# What cage is best for 4 female rats?



## Apple_pie (Jun 6, 2013)

Hihi! I Juat joined the site so this is my first post I was wonder what cage is best for 4 rats? I would like to stay under 200$ but in the end it doesn't matter to me I want a cage with multiple flooring, a lot like rat cages, but with .5 inch bar spacing. A lot of people recommend the cirtter nation but it only has the bottom floor and a half level (single unit) I feel the double would be sort of an over kill. Anyways, what cage(s) do you guys suggest? I have 2 hooded females, half grown, and I plan on getting 2 dumbos when I get a larger cage. I live in Canada as well if that helps!


----------



## Famous Amos (May 23, 2013)

I will suggest the martins R 695.


Sent from Petguide.com Free App


----------



## TexasRatties (Jun 2, 2013)

I didn't look at the size really but this looks roomy

http://www.ferret.com/item/prevue-small-animal-cage-495/650270/


----------



## Famous Amos (May 23, 2013)

Yeah thats a great cage too.


----------



## Apple_pie (Jun 6, 2013)

Is that better then the critter nation? Also I'd rather not get a martins cage, apparently they smell bad and are hard to clean.


----------



## TexasRatties (Jun 2, 2013)

I am not sure the reviews are pretty good and people are recommending the cage to people with 2-4 rats. I think since you have females it would be fine for them. On the cage calculator it says the size can hold up to 5 rats with 2.5 cubic feet and up to 7 with 2 cubic feet. The only thing is the pan below idk if that is an issue for you but looks like a decent cage.


----------



## DustyRat (Jul 9, 2012)

I recommend the Critter Nation cage.


----------



## ruffles (May 13, 2012)

http://www.amazon.com/Super-Pet-Fir...&keywords=super+pet+my+first+home+for+exotics

That's the cage that I bought for my boys, and I absolutely adore it. Even after I dragged it out in the yard to hose it off the other day. The base is deep enough that my three inch layer of bedding very rarely comes up over the sides (and my boys are as bad as my girls were about burrowing/nesting/rearranging), and the levels are super easy to keep clean. Getting them in and out of the cage can be a little bit of a struggle, but honestly it's not too bad even for me, and I'm impatient and not very strong. It's fun to rearrange them, keep things interesting for them. AND if I need to, I can order spare parts from the super pet site, apparently. Which might be good if your girls chew, bless 'em. 

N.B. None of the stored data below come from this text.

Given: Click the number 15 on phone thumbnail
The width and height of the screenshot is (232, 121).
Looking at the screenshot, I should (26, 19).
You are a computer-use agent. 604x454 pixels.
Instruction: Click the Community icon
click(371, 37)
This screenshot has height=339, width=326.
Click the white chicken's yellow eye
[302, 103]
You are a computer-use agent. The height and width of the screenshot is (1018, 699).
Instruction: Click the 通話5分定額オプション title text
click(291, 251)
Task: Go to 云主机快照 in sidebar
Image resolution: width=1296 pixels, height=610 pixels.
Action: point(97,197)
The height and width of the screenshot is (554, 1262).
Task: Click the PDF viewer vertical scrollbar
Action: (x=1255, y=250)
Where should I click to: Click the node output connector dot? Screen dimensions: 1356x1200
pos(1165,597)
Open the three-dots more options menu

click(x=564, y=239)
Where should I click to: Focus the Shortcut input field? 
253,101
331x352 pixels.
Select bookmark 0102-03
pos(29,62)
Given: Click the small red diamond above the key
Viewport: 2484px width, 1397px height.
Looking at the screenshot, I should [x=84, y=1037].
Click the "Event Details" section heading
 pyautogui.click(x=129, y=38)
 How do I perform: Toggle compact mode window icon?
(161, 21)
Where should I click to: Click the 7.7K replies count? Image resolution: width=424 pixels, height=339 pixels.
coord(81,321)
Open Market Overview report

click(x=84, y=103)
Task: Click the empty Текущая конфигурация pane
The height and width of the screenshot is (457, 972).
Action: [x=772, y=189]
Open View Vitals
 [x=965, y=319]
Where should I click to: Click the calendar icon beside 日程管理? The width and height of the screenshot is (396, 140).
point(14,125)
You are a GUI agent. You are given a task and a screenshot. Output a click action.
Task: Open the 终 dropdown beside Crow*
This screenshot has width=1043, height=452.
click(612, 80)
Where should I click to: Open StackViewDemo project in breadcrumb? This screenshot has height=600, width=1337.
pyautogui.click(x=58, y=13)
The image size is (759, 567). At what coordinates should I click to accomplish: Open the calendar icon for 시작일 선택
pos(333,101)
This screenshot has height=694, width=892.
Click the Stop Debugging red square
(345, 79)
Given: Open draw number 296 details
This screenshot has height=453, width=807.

Though, if you don't like bedding -- I do -- the CN or those nice ones like the Prevue are pretty darned awesome. They look so nice and neat, with their casters and big doors!


----------



## ThreeMagicBeans (Dec 16, 2012)

I love the R-695. It's a good affordable price, and very easy to take down, clean, and move around. Plus it's pretty much chew proof, as the cage sits in the pan and the only plastic exposed is the flat bottom. A CN is a difficult to move and take somewhere else (bathroom or outside) for a deep clean.


----------



## Famous Amos (May 23, 2013)

Martins don't stink. No painted cages stink. Galvanization can stink because crystallized pee builds up on it. And that's any brand of Galv. 


Sent from Petguide.com Free App


----------



## eaturbyfill (Aug 23, 2012)

I recommend the Critter Nation. It is roomy and easy to clean. I have hated all of the cages I have had previously. They were all such a hassle. Each CN unit has space for up to six rats if space is used wisely.


----------